# my 2nd attempt to tumble



## Mike O (Dec 7, 2006)

Hi All, So I got my tumbler this past summer and have played with it a little, Now that digging season is kind of over (at least for me) I decided to try and tunble a 1 QT. Carters master ink. I felt that if I broke it or something this would be a good one to do it to. This was dug about 12' down in the big dump in NH. and as you will see was pretty sick. I will post 3 pic's of before and 2 of after. I am about 80% pleased with the results, BUT the glass is still "smokey" and I would love some advice on how to clean it the little extra.
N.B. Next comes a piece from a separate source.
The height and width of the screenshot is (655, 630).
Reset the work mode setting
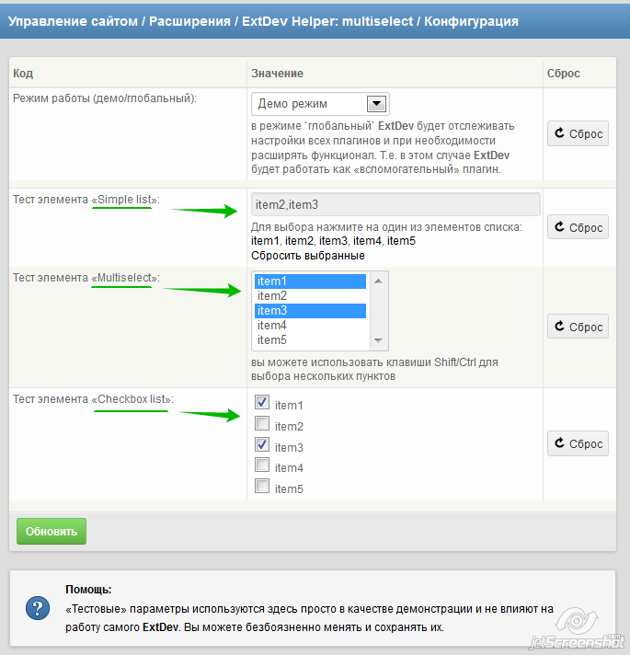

Thanks to all and Happy holidays!


----------



## Mike O (Dec 7, 2006)

before pic # 2


----------



## Mike O (Dec 7, 2006)

Last before Pic


----------



## Mike O (Dec 7, 2006)

OK, Here is pic 1 tumbled for 3 days


----------



## Mike O (Dec 7, 2006)

Last pic. I know that the backround is too busz, I had to do this at work. Today was the 1st day with some sun since I took it out of the tumbler 4 days ago. Thanks in advance for your thoughts and Happy Holidays to all


----------



## GuntherHess (Dec 7, 2006)

How exactly did you tumble it? Did you use cutting compound? Did you flip the tube halfway through? What polishing compound did you use, aluminum oxide? etc etc.


----------



## Mike O (Dec 7, 2006)

I have a Jar DR. tumbler, I used the Aluminum Oxide. I followed the directions provided and I think it was 1 1/2 table spoon inside and 2 1/2 outside. Because there was not a lot of embossing on the bottle I did NOT rotate the tube end for end.   Mike


----------



## tazmainiendigger (Dec 7, 2006)

Mike did you wash the inside out with ammonia or muriatic? Sometimes the oxide residue leaves a film..... Also when my copper was new It seemed to have that haze problem more ..... Keep tumbling


----------



## Mike O (Dec 8, 2006)

No, I only used soap and water, I do have muriatic acid at work, I will try that! Thanks for the tip.


----------



## Mike O (Dec 9, 2006)

Hey Taz, I tried the muriatic acid thing, It may have made a slite improvment but still smokey! Thanks for the tip.   Mike


----------



## tazmainiendigger (Dec 9, 2006)

Ok, How long did ya tumble it for? Could be it needs more time,aint no instant gratification in tumbling sometimes lol. I have had a few privy dug bottles that went through the tumbler 3-4 times. I run seven canisters so if 1 or 2 dont come out good at least I have 5 more to drool over. Experiment you'll get it! Taz


----------



## Mike O (Dec 9, 2006)

Taz, That was in for 3 days with just cutter, I think I will put it back in with the polish for 2 or 3 more days!   Mike


----------



## GuntherHess (Dec 9, 2006)

That's about what I would expect if you just used cutter. You have to use a polishing compound at some point.


----------



## Mike O (Dec 10, 2006)

Hey Shcolt, Thanks for the tip! I will try that.   Mike


----------